Par un arrêt du 16 juin 2016, la Cour de justice de l'Union européenne a dit pour droit que l'article 15 § 2 et 8 du règlement du Conseil n°1260/2001 du 19 juin 2001 doit être interprété en ce sens qu'il ne confère pas à un fabricant de sucre le droit de se faire rembourser les cotisations à la production acquittées sur les quantités de sucre sous quotas définies par le règlement et encore en stock au 30 juin 2006, dès lors que le régime des cotisations à la production n'a pas été reconduit après cette date par le règlement du Conseil n°318/2006 du 20 février 2006. Elle a également dit pour droit qu'il n'a été révélé aucun élément de nature à affecter la validité du règlement (UE) n°1360/2013 du Conseil, du 2 décembre 2013.

C'est dans ces circonstances qu'a été rendu le jugement déféré ayant rejeté la demande de la société Saint Louis Sucre de renvoi à la Cour de justice de l'Union européenne de questions préjudicielles, sa demande d'annulation de la décision de la direction générale des douanes et des droits indirects du 30 septembre 2009 et les demandes de condamnations à paiement subséquentes.

MOYENS DES PARTIES

Au soutien de sa demande de remboursement des cotisations afférentes au sucre stocké mais non exporté au 30 juin 2006, la société Saint Louis Sucre fait valoir que l'union européenne a accumulé un stock de 5 669 000 t de sucre sous quota au 30 juin 2006 qui a été comptabilisé comme excédent exportable et non exporté mais qu'aucune restitution n'a été versée à cette date au titre de ces quantités.

Au soutien de sa demande de renvoi préjudiciel, la société Saint Louis fait valoir qu'il était nécessaire d'attendre la fin du mécanisme des restitutions et d'en établir les comptes définitifs. D'après elle, à la fin de la campagne 2005-2006, un calcul devait être établi sur la base de l'ensemble des comptes des campagnes 2001/2002 à 2005/2006 dans le cadre de l'article 15 § 2 du règlement n°1260/2001 Elle fonde sa demande de remboursement sur le fait que les cotisations devaient être affectées au financement des restitutions afférentes aux exportations postérieures au 30 juin 2006 alors qu'il n'y a plus eu de restitution depuis la campagne 2007/2008. Elle ajoute que ces cotisations portaient sur les stocks de sucre qui par définition n'avaient pas été exportés.

Elle soutient que dans son arrêt du 16 juin 2016, la cour de justice de l'union européenne a seulement imposé au juge national de prendre en considération le fait que des restitutions à l'exportation avaient continué à être versées après le 30 juin 2006 dans le cadre de la nouvelle organisation commune de marché.

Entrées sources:

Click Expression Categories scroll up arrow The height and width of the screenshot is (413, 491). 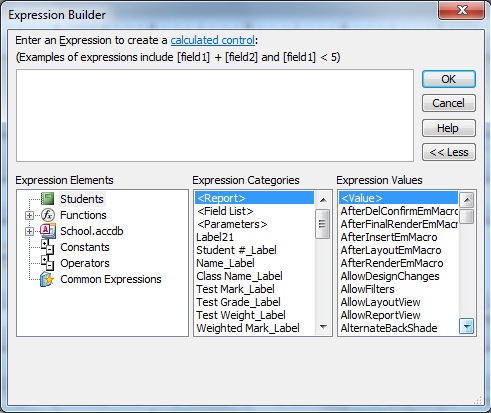(323, 200)
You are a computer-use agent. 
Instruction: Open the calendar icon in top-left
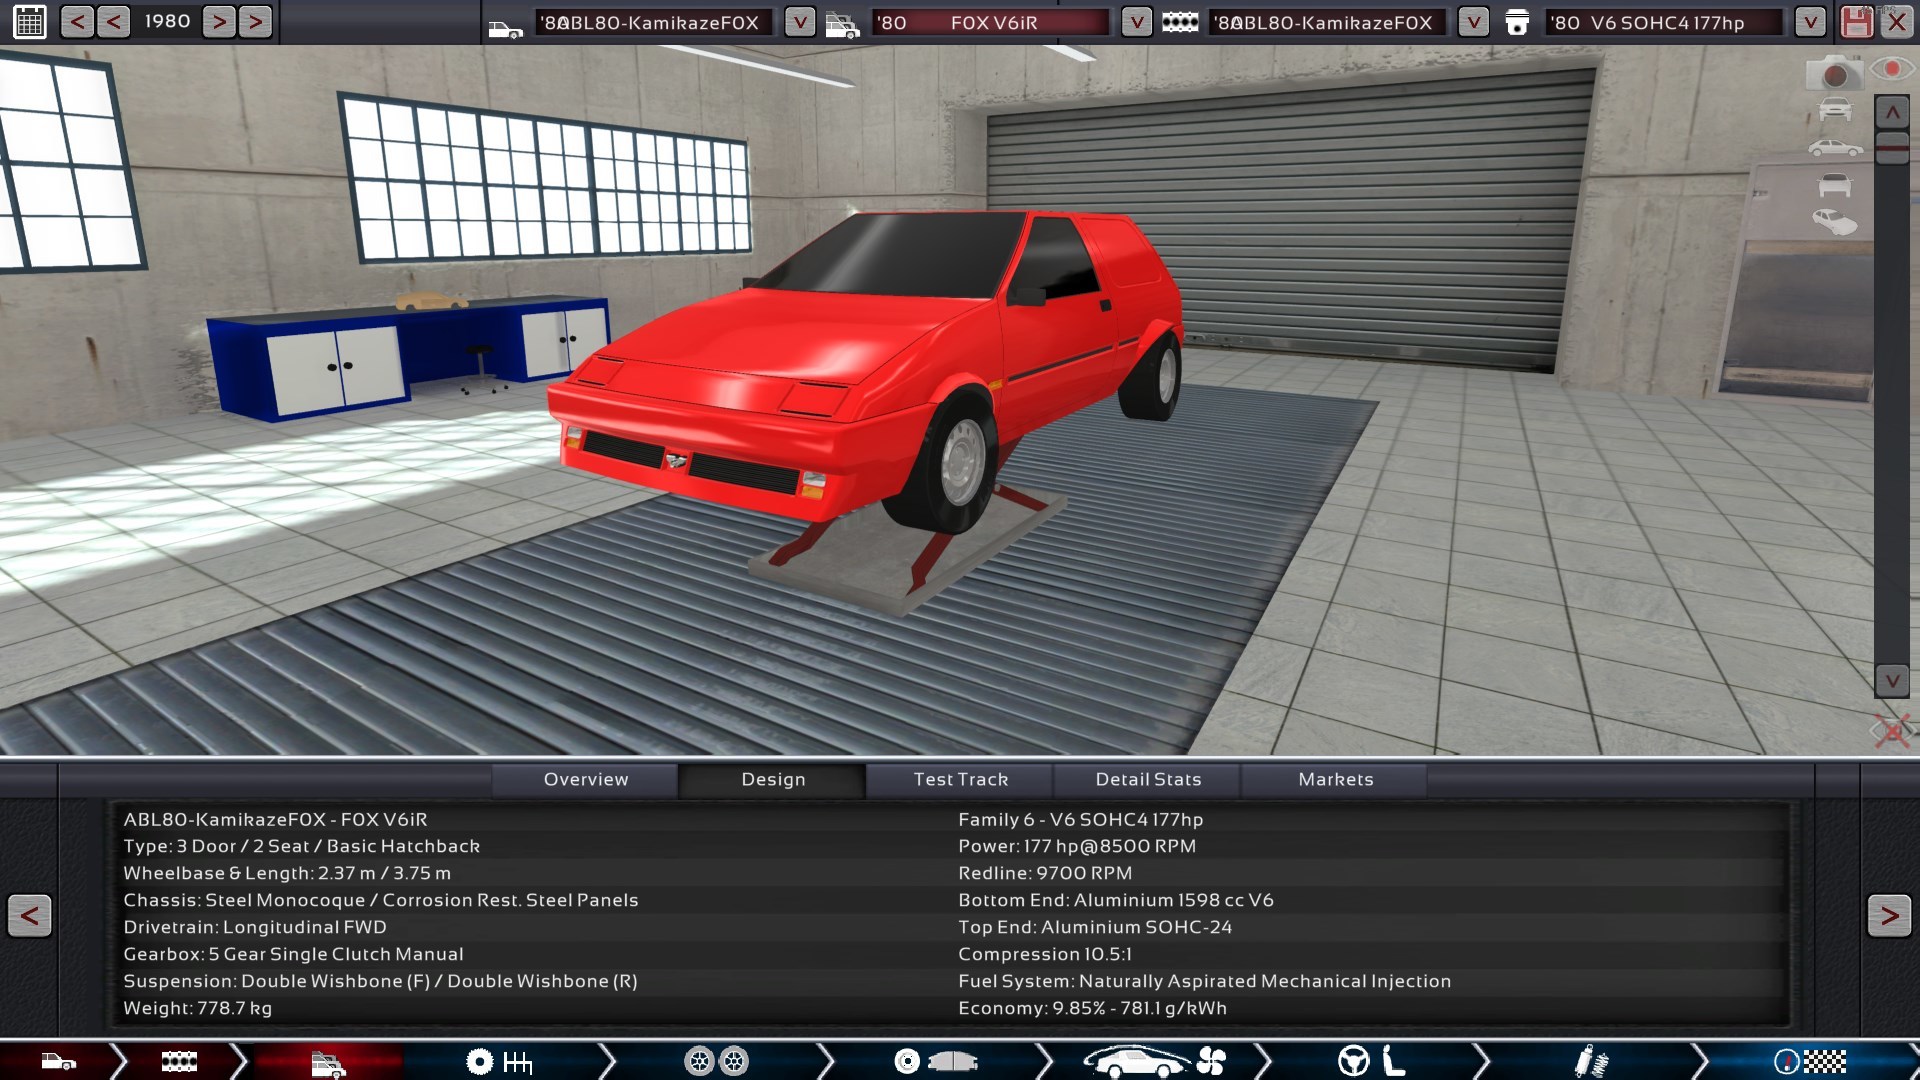pyautogui.click(x=29, y=21)
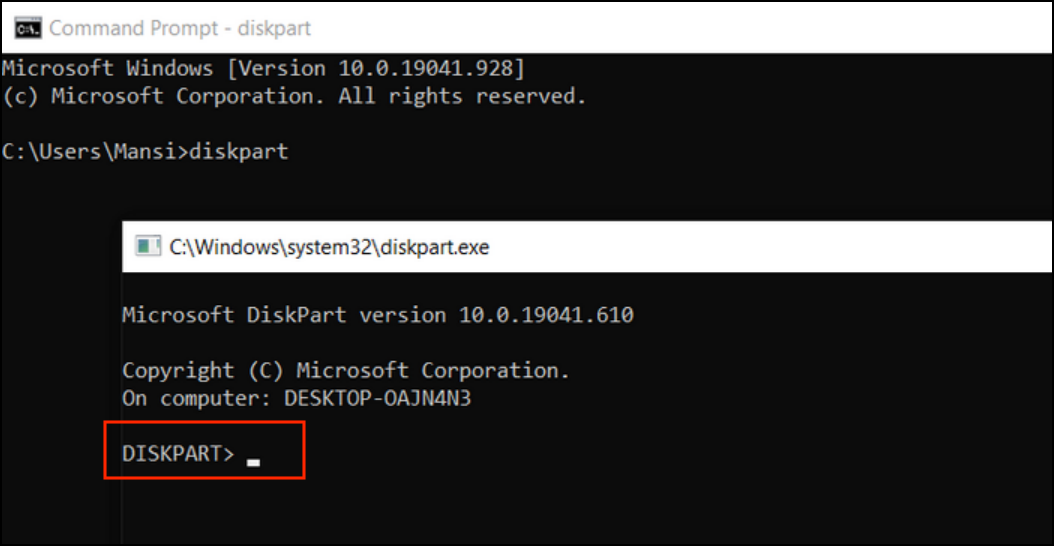The height and width of the screenshot is (546, 1054).
Task: Click the blinking cursor after DISKPART>
Action: [254, 461]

▶ [PROBLÈME POSÉ A] Traduisez en anglais la phrase suivante de l'extrait sur les cotisations sucrières : « Elle ajoute que ces cotisations portaient sur les stocks de sucre qui par définition n'avaient pas été exportés. »
▶ [PROBLÈME POSÉ B] Transcrivez fidèlement le passage de l'extrait sur les cotisations sucrières en commençant par « Par un arrêt » et en continuant jusqu'à « 2 décembre 2013. ».
Les entrées n'ont aucun rôle à jouer ici.

▶ [RÉSULTAT DE LA TÂCHE A] It adds that these levies related to sugar stocks which, by definition, had not been exported.

▶ [RÉSULTAT DE LA TÂCHE B]
Par un arrêt du 16 juin 2016, la Cour de justice de l'Union européenne a dit pour droit que l'article 15 § 2 et 8 du règlement du Conseil n°1260/2001 du 19 juin 2001 doit être interprété en ce sens qu'il ne confère pas à un fabricant de sucre le droit de se faire rembourser les cotisations à la production acquittées sur les quantités de sucre sous quotas définies par le règlement et encore en stock au 30 juin 2006, dès lors que le régime des cotisations à la production n'a pas été reconduit après cette date par le règlement du Conseil n°318/2006 du 20 février 2006. Elle a également dit pour droit qu'il n'a été révélé aucun élément de nature à affecter la validité du règlement (UE) n°1360/2013 du Conseil, du 2 décembre 2013.